Wednesday, March 08, 2017

IF McCONNELL AND RYAN'S STRATEGY IS TO AVOID OBAMACARE REPEAL, IT WON'T WORK FOR THEM

Jonathan Chait thinks Mitch McConnell is planning to rush the Republican health care bill through the Senate because he wants it to fail:
... 11 Republican senators ... have, in some form or fashion, expressed reservations about the party leadership’s preferred health care strategy.... Trumpcare seems to be very far from corralling the necessary 50 Senate votes....

While McConnell’s plan might be necessary in order to keep the party’s legislative strategy on track, it is highly and even delusionally optimistic, given the state of his vote count....

... Is it designed ... to fail? Neither the conservative revolt nor McConnell’s plan make a lot of sense if you view them as strategies designed to yield the most right-wing health-care policy that is attainable. They do make sense as a strategy designed to insulate Republicans from failure.

... the winning play for the GOP might be to try to repeal and replace Obamacare but fail. If they are seen trying and failing to repeal the law, it might upset the base, but most Republican lawmakers will have their opposition to Obamacare on the record. And if it is to fail, it should fail quickly, so they can move on to cutting taxes.
Scott Lemieux says the same thing about Paul Ryan:
What explains the depth of conservative opposition? ... On its face, everything about this botched rollout seems like gross political incompetence.

Another, and perhaps more plausible, answer is that Ryan couldn't possibly be this inept. He didn't get his allies on board for a simple reason: He doesn't actually want any major repeal plan to pass.

This isn't to say that Ryan would not, all things being equal, like to kill the Affordable Care Act.... But now passing and maintaining tax cuts and achieving other crucial objectives means Republicans must keep control of Congress — and that's where ACA repeal becomes a major political liability.

Now that it's being seriously threatened, the ACA is popular....

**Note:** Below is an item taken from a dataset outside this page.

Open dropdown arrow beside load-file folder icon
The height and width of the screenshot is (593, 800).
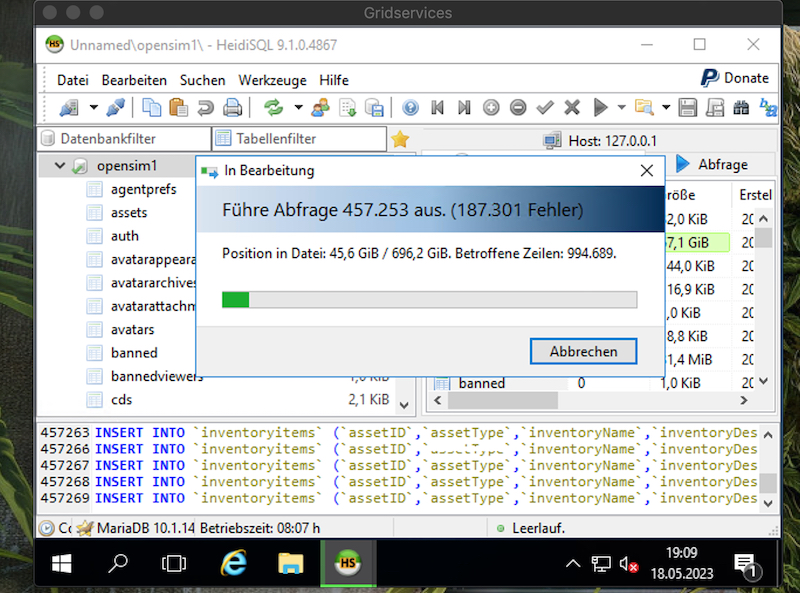pyautogui.click(x=664, y=108)
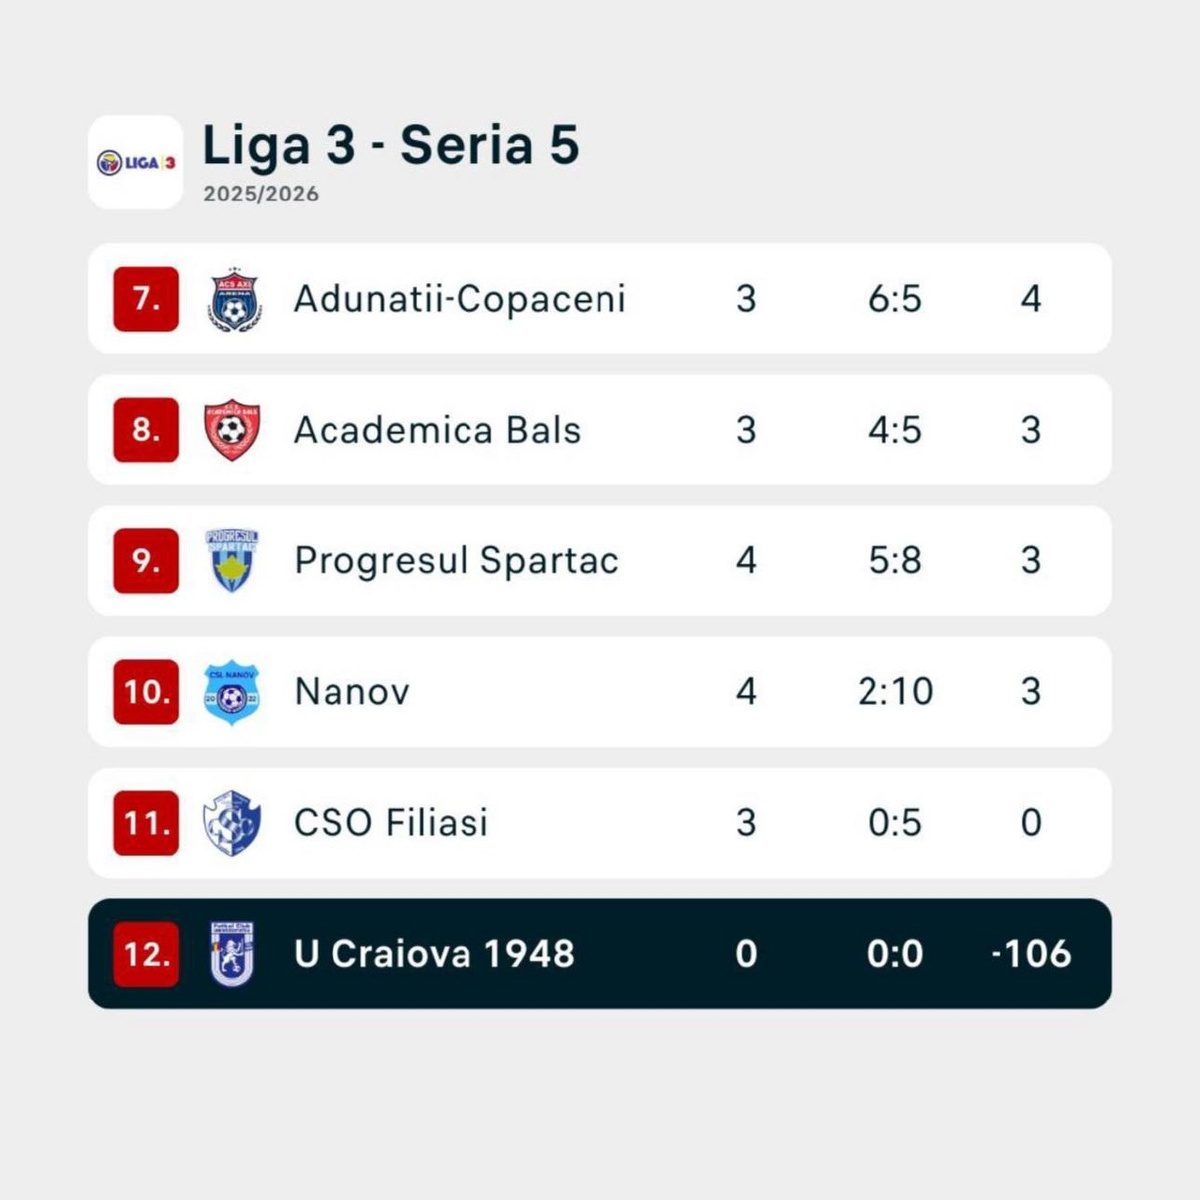
Task: Click the red position 7 badge
Action: coord(146,299)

Cutting their losses, letting ACA repeal die, and focusing on priorities that won't generate waves of intense opposition from all sides is probably the least bad political option for the GOP.
But that won't work, and I suspect Ryan and McConnell know that. For seven years they've been telling their voters that the repeal of Obamacare will be the moment when darkness changes to light and all evil is transformed into good. GOP voters simply will not accept a failure to repeal. I don't care if you're one of the Republicans who voted to repeal -- if the party fails, there's going to be a lot of "throw all the bums out" talk. Nearly every Republican who's up for reelection will be vulnerable to a primary challenge.

In fact, it might be a liability on the right to have voted for this bill. It isn't just prominent conservative groups that hate the bill -- go look at this Free Republic thread, or this one. Rank-and-file wingnuts hate this bill.

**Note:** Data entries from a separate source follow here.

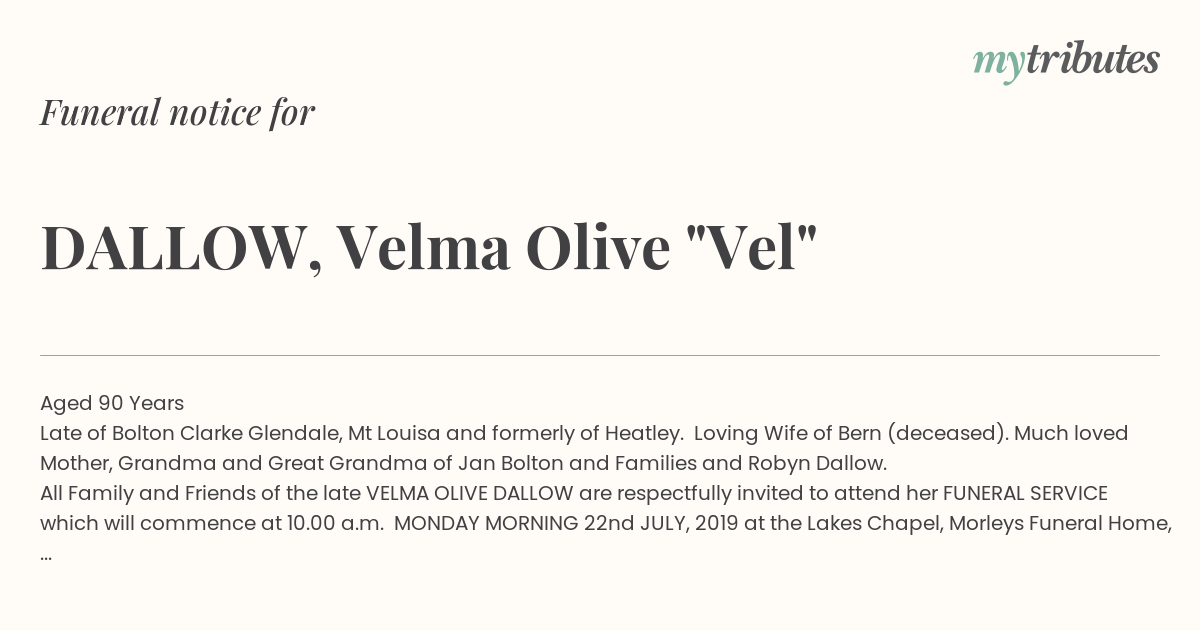Select the DALLOW, Velma Olive "Vel" title

pos(429,248)
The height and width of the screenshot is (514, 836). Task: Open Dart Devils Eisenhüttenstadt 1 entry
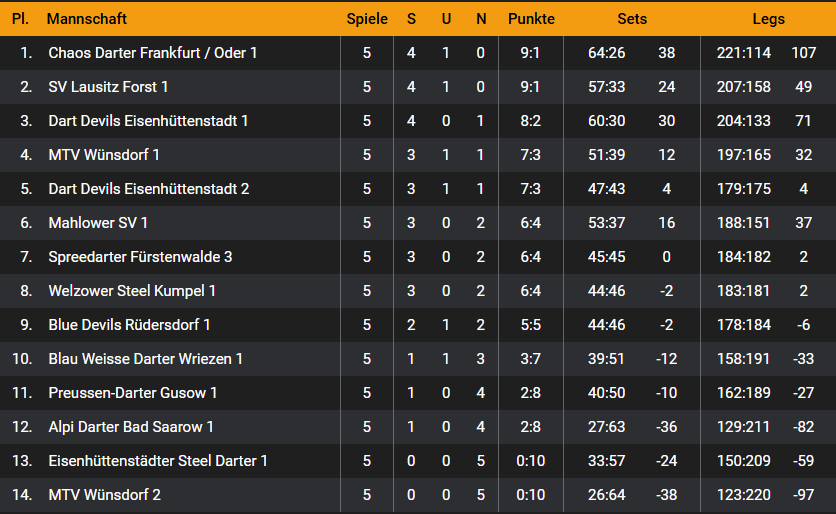pos(148,121)
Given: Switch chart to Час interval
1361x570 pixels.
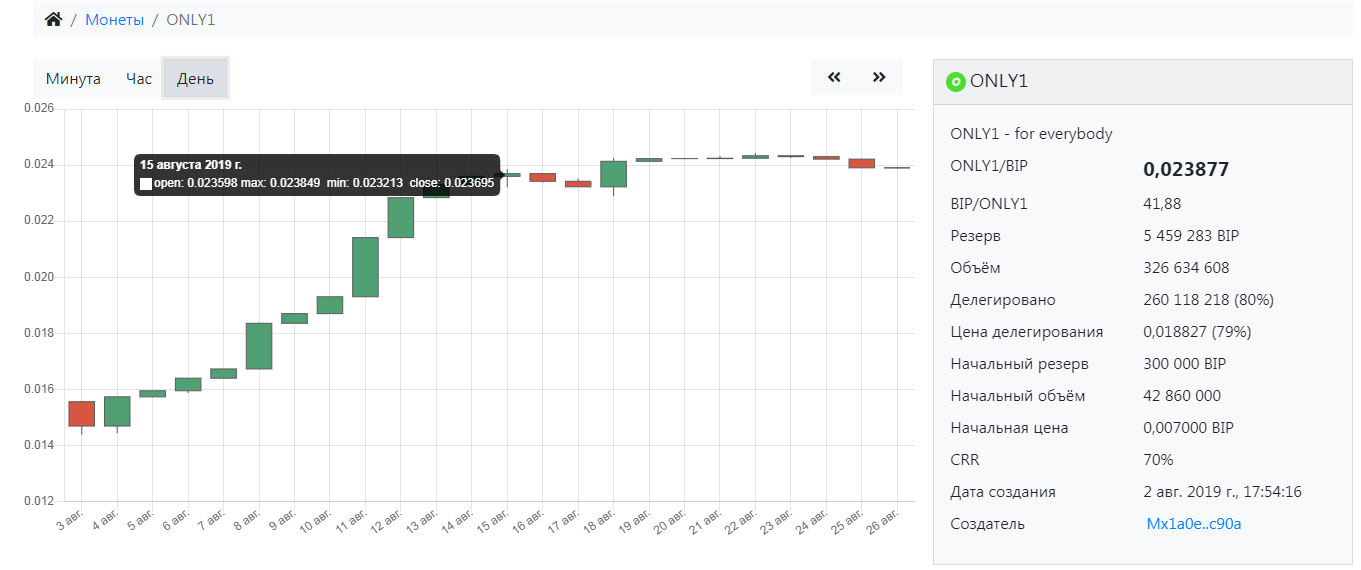Looking at the screenshot, I should 139,79.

The problem is that Ryan and McConnell are trapped by their own promises, and believed their own BS. They said they'd repeal as soon as they could, and because they live in a right-wing information bubble they never imagined that doing so could be controversial among their voters. They'd come to accept the right-wing line that everyone hates Obamacare, so any replacement would be welcomed with hosannas. I'm not sure if they really persuaded themselves that they could accomplish Obamacare's goals through conservative means, but I think they believed it wouldn't matter -- that all they had to do was supplant Obamacare and they'd be greeted as liberators. They couldn't imagine voters, including heartland white voters, fighting to save provisions of Obamacare. They thought they could throw any old crap out there and their base would cheer because it wasn't the hated Obamacare. And now they have no idea how to please voters, because they simply didn't think they'd have to.

I can't tell what the plan is now. I think they hope they can still ram it through and assume that, in the year and a half between passage of the replacement and the 2018 midterms, voters will stop being angry. Maybe the plan is to slip provisions into the bill in the middle of the night to get the bare majorities they need. But I just don't think they can fail and move on. They'll be crucified for that.

Ultimately, they might just repeal and hold off on a replacement -- which is what Jonathan Chait used to think they were planning. Remember when then briefly became unthinkable? Remember Rand Paul writing this in January?



Well, here was Rand Paul Monday night:



Maybe the plan is to repeal and then gaslight the voters regarding the lack of a replacement. The message will be: We tried, but not a single Democrat voted for our replacement plan. The only way to replace Obamacare is to elect more Republicans. In the interim, if repeal without replacement sets off chaos, Democrats will be blamed for that.

Whatever happens, they're not just going to walk away from repeal. They can't.